FIGURE SUMMARY
Title

Two sox9 genes on duplicated zebrafish chromosomes: expression of similar transcription activators in distinct sites

Authors
Chiang, E., Pai, C.-I., Wyatt, M., Yan, Y-L., Postlethwait, J., and Chung, B.-C.
Source
Full text @ Dev. Biol.

Expression of zebrafish sox9a and sox9b in different adult tissues by RT-PCR. Total RNA from different tissues was used for RT-PCR analysis followed by hybridization to the sox9a or sox9b cDNA probe. Plasmids bearing sox9a and sox9b were used as control templates to monitor PCR fidelity and hybridization specificity. Actin primers were used to determine whether equal amounts of RNA were used for each PCR.
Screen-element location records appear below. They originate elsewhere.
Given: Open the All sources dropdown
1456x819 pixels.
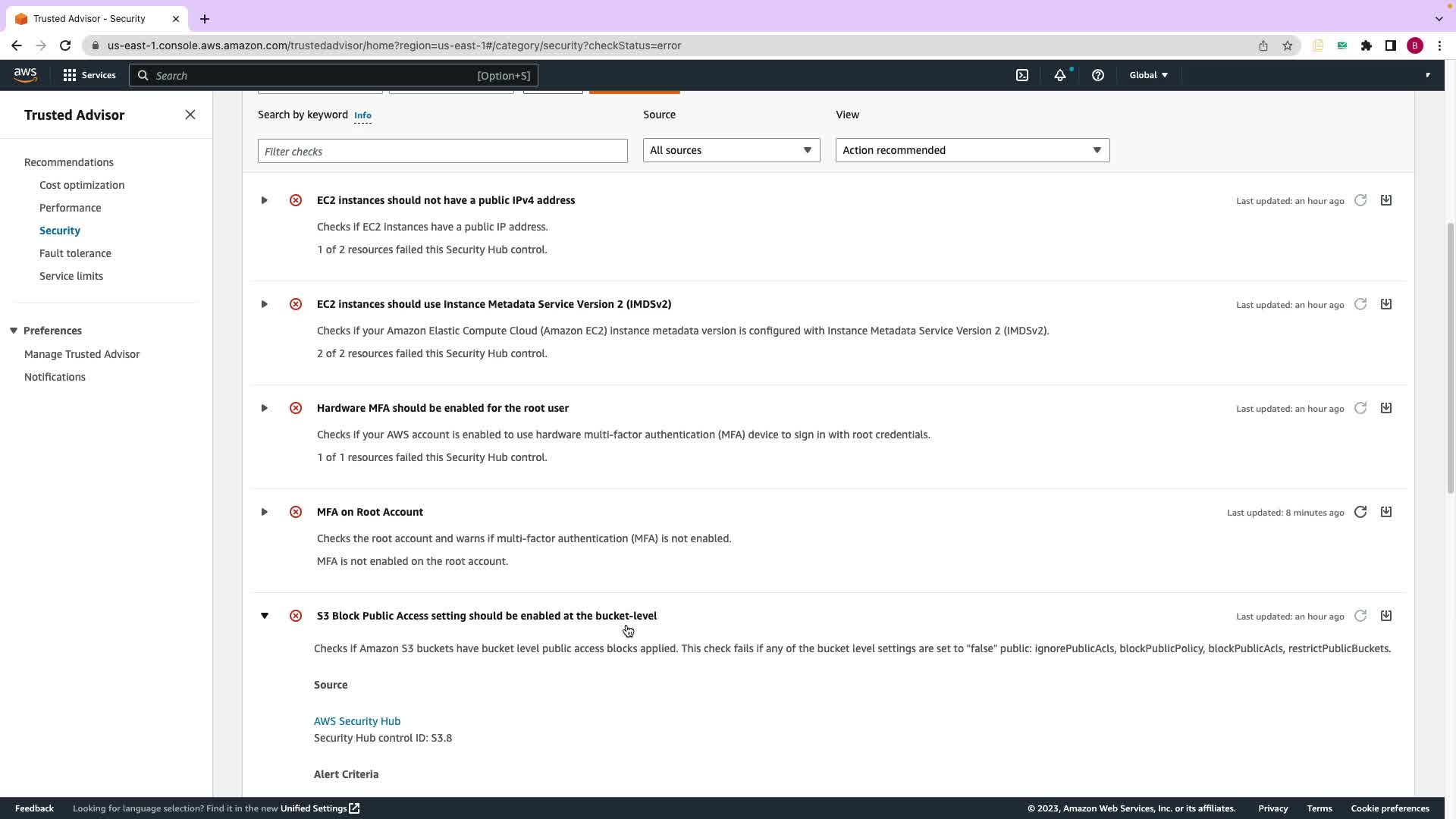Looking at the screenshot, I should (731, 150).
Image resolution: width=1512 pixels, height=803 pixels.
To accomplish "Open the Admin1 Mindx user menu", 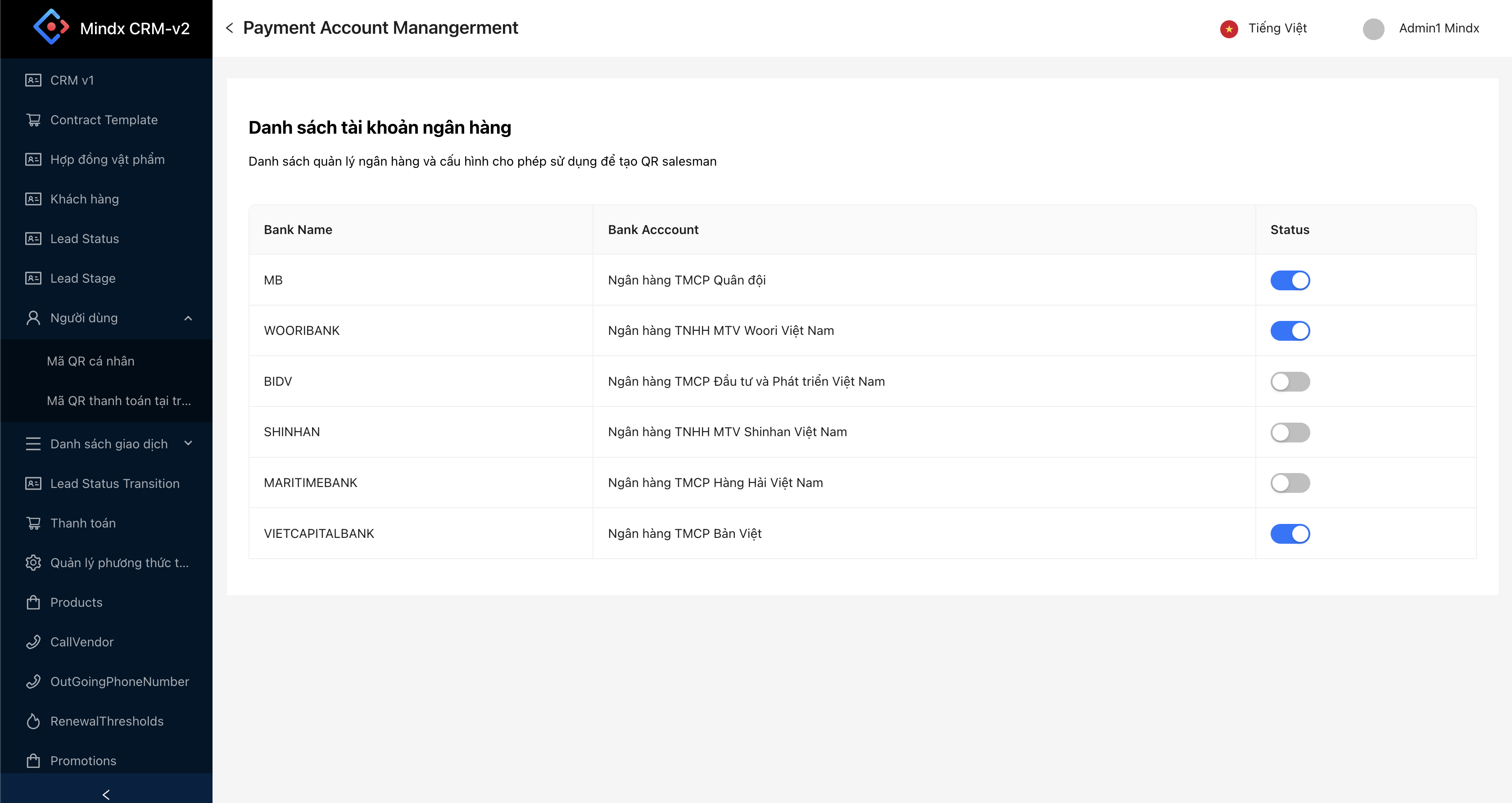I will coord(1438,28).
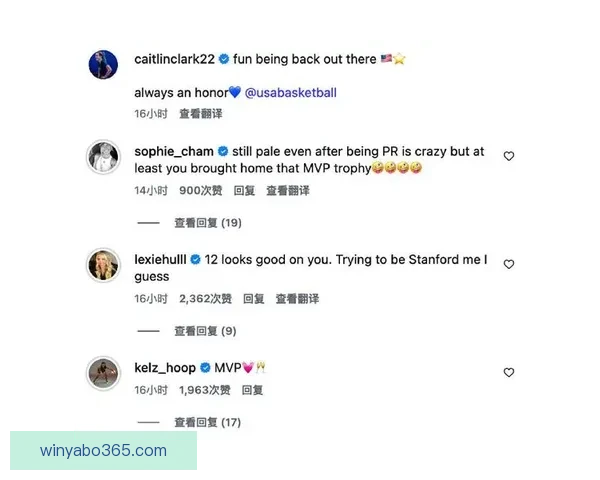Reply to kelz_hoop's comment
The width and height of the screenshot is (600, 480).
252,390
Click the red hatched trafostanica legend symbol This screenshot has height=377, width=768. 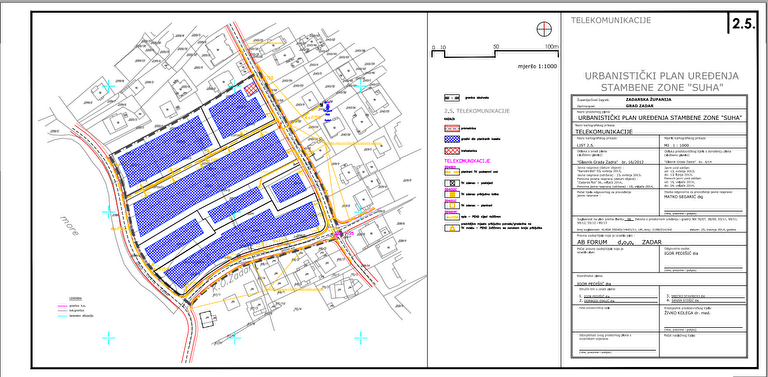click(x=452, y=151)
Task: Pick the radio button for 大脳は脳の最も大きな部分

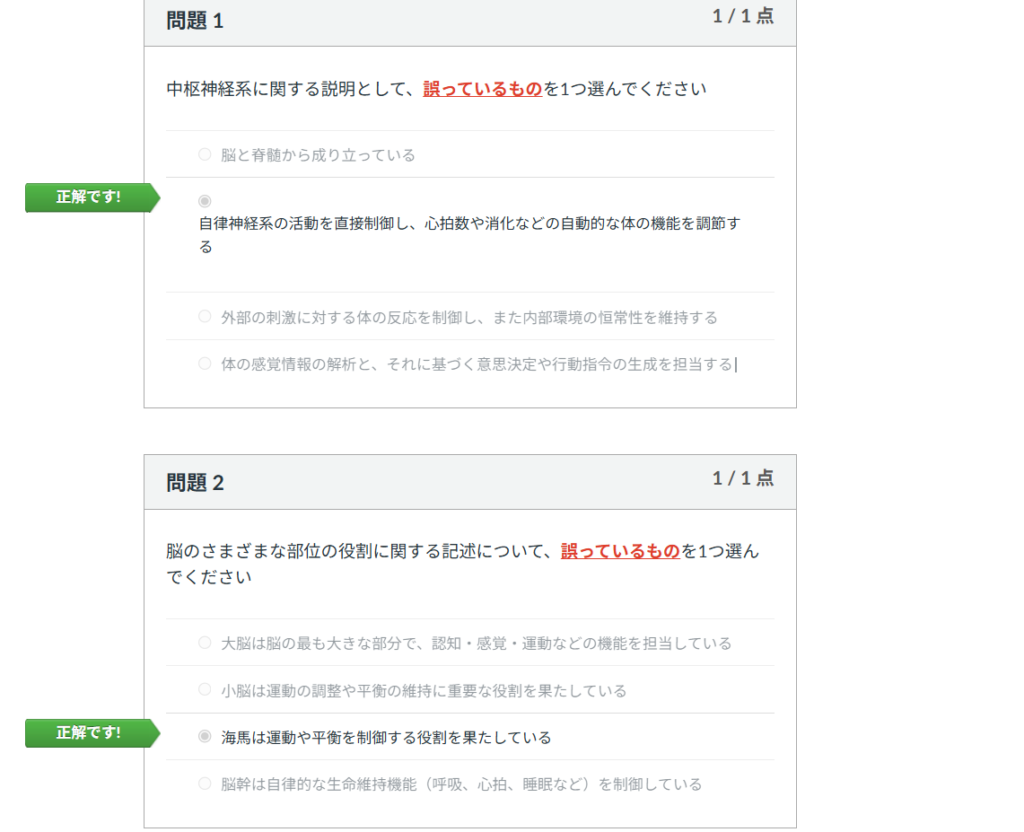Action: point(205,643)
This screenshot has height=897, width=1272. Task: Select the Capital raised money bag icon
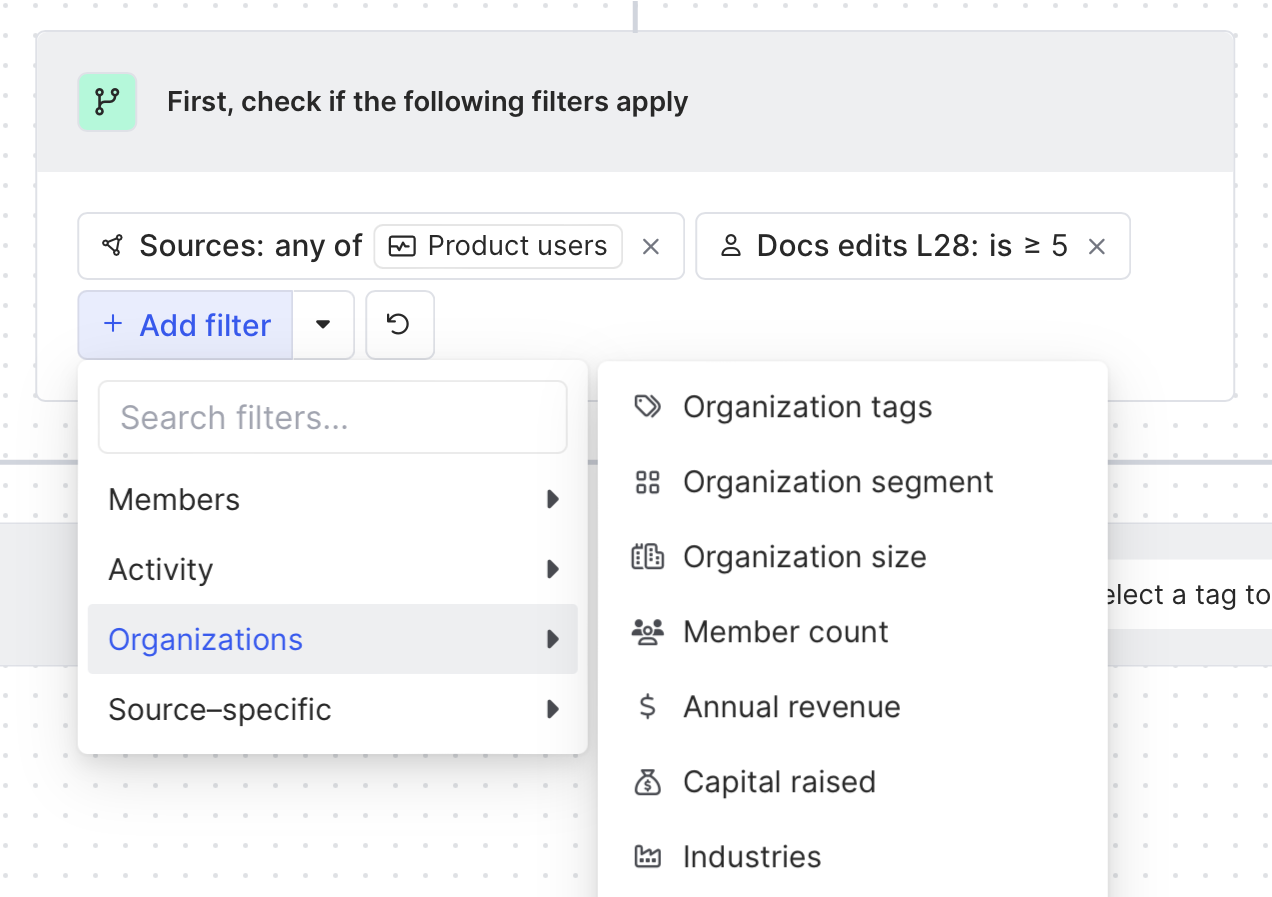click(648, 782)
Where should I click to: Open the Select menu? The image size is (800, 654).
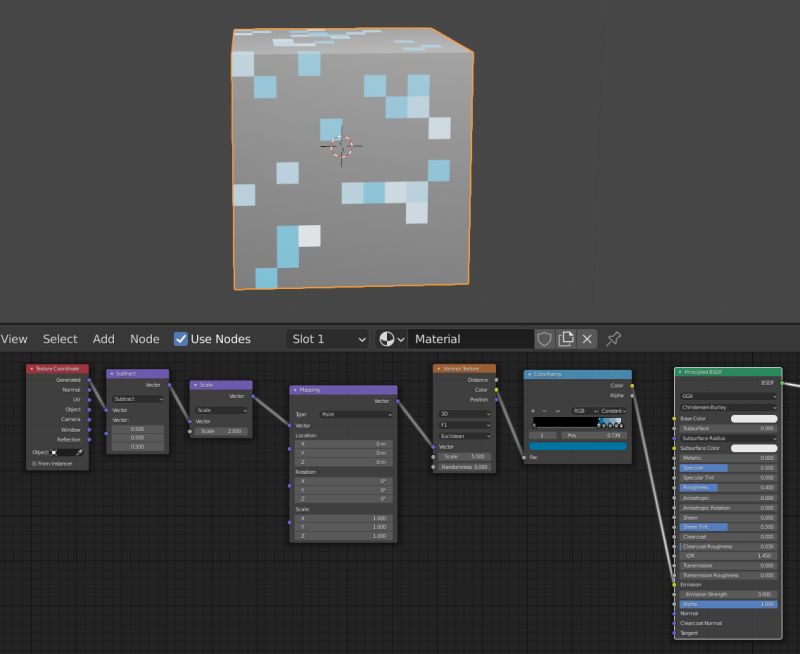(x=60, y=338)
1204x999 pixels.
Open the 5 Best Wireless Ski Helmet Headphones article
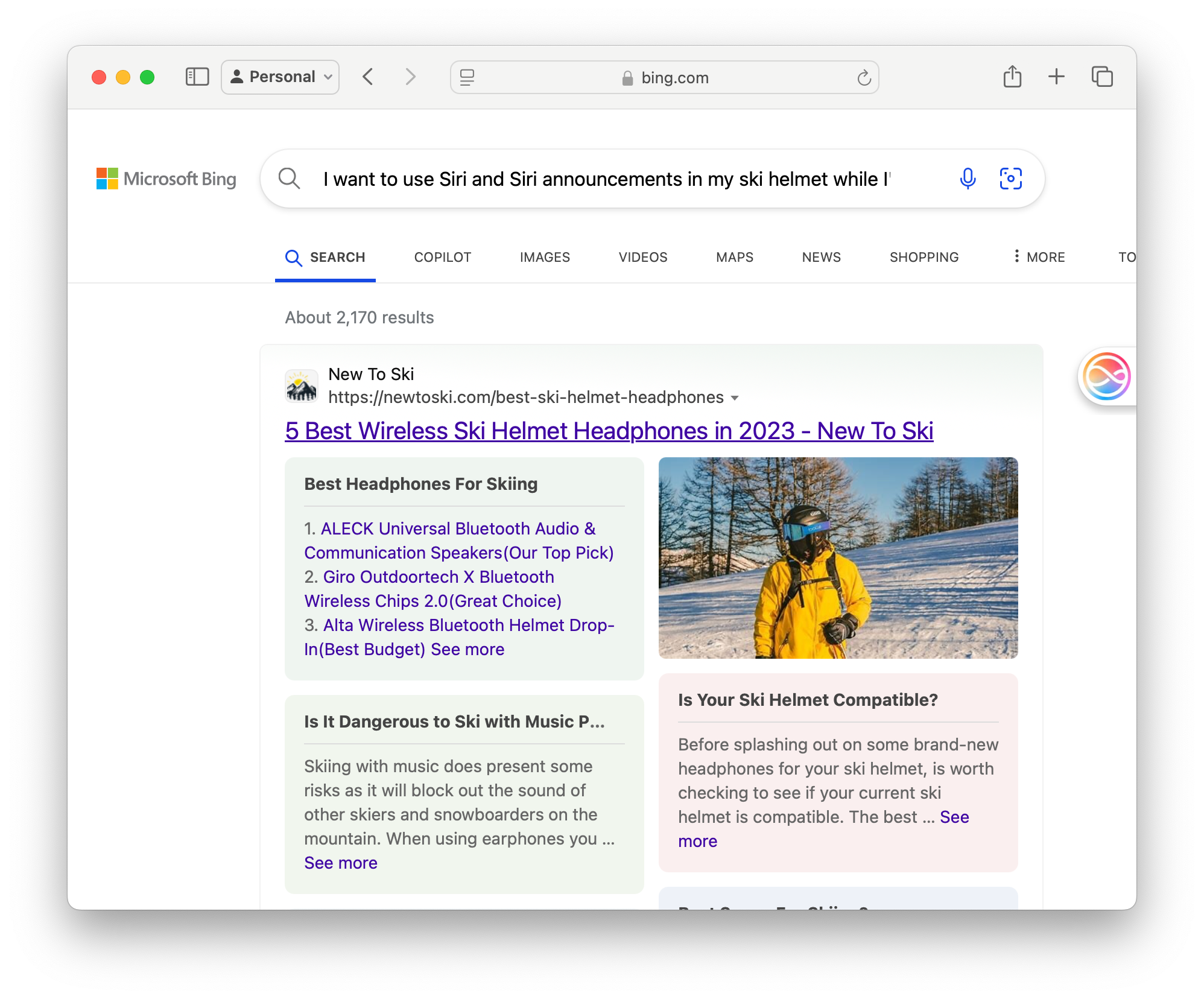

In situ hybridization shows transcripts of sox9a in zebrafish testis and sox9b in the ovary. (A, C) Whole-mount (B, D) sections of testis and ovary. Transcripts of sox9a (A, B) were detected in the zebrafish testis. Scattered cells across the mature testis express sox9a (arrows in A and B). Cryosection revealed that these cells are Sertoli cells (arrows B), which are irregularly shaped and lie close to the edge of the large membrane-bound cyst-like structures in the testis. Spermatogenesis proceeds synchronously within each cyst. Different stages of spermatogenesis can be seen in different cysts. Large and round shaped germ cells are early stage spermatocytes (cy). These spermatocytes decrease in size as spermatogenesis progresses and develop into spermatids (t). Arrowheads in B indicate the edge of one of the cysts. Transcripts of sox9b (C, D) were evident in the previtellogenic oocytes of the ovary. I, follicles at the primary growth stage (stage I); II, follicles at the cortical alveolus stage (stage II); III, stage III vitellogenic follicles.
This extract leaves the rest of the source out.